Max Heffler, who manages Bio Reef Saltwater Aquariums in Jacksonville, says lionfish add stripes as they grow.

“The pattern is kind of a fingerprint that grows like rings on a tree and you end up with some very large, football sized, maize-covered, black-white-red, extreme finiage, floating, venomous beasts”, said Heffler.

Floating, venomous beasts are okay in an aquarium. But, University of North Florida Coastal Fisheries Biologist Eric Johnson says that swimming free in the Atlantic Ocean, lionfish are an economic, ecological, and environmental disaster.

“Some studies in the Bahamas have shown that basically a single lionfish on a closed reef can remove 70% to 80% of the biomass within just a few weeks”, Johnson said.  “It’s a perfect storm. I mean this is an animal that, it has basically all the traits that you don’t want to see in an invasive species.”

Those traits include the ability to eat fish half their size, to produce nearly 100,000 fertilized eggs a month and, Johnson says, to dazzle and confuse unsuspecting locals.

“It’s got these long thin rays and think spines that it can sort-of spread out and it uses those to herd fish into a corner or back them up against the reef”, Johnson said. “They can also squirt jets of water which can disorient and turn the prey around.”

Unfortunately, there’s nothing in the Atlantic, the Caribbean, or the Gulf of Mexico that hunts lionfish.

Amanda Nalley, with the state Fish and Wildlife Conservation Commission, said “Now there have been incidents of people saying, oh, they saw this type of fish eat a lionfish or they see a bird eat a lionfish and it does happen. But so far, we haven’t seen any significant predator that’s going after lionfish.”

Nalley says that could change, now that the state has lifted the restrictions on catching lionfish.

“Hopefully that’ll get more people in the water doing this”, Nalley said. “Hopefully that will mean more control of this invasive species.”

The question is: what do you do with a lionfish after you catch it?

“You can definitely spear the fish and leave it in the water”, Nalley said. “Some people will capture them and take them home and put them in their aquarium.”

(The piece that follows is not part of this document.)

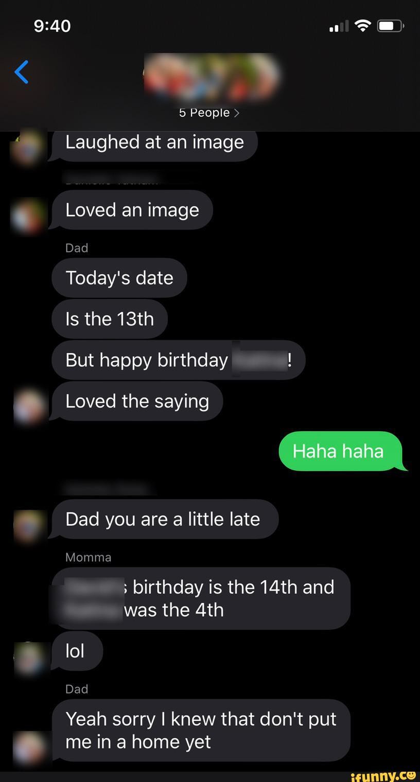Screen dimensions: 420x782
Task: Expand sender details above 'Dad you are a little late'
Action: 108,488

Or you could eat them. UNF biologist Eric Johnson said, “Lionfish is actually plenty edible, despite the fact that their spines are poisonous. If handled correctly and handled well and filleted, the meat is actually pretty good.”

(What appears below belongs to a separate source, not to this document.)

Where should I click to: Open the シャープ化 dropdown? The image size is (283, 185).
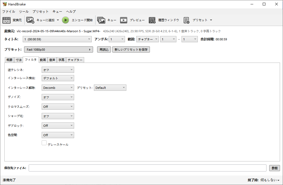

You can find lionfish recipes in some cookbooks and online, or you can go to The Fish House Encore Restaurant in Key Largo where co-owner CJ Berwick says lionfish are on the menu some eight months out of the year.

“We don’t serve it filleted”, Berwick said. “There is such little fillet on a lionfish. We serve ours whole.”

Minus the spines, Berwick says.

“We bread them in cracker meal and deep fry them. And then we serve them standing up. The meat is delicious, but you don’t get much of it”, said Berwick.

One of Berwick’s little lionfish appetizers will set you back around $12. In the meantime, conservationists hope more people will develop a taste for the spiny creatures.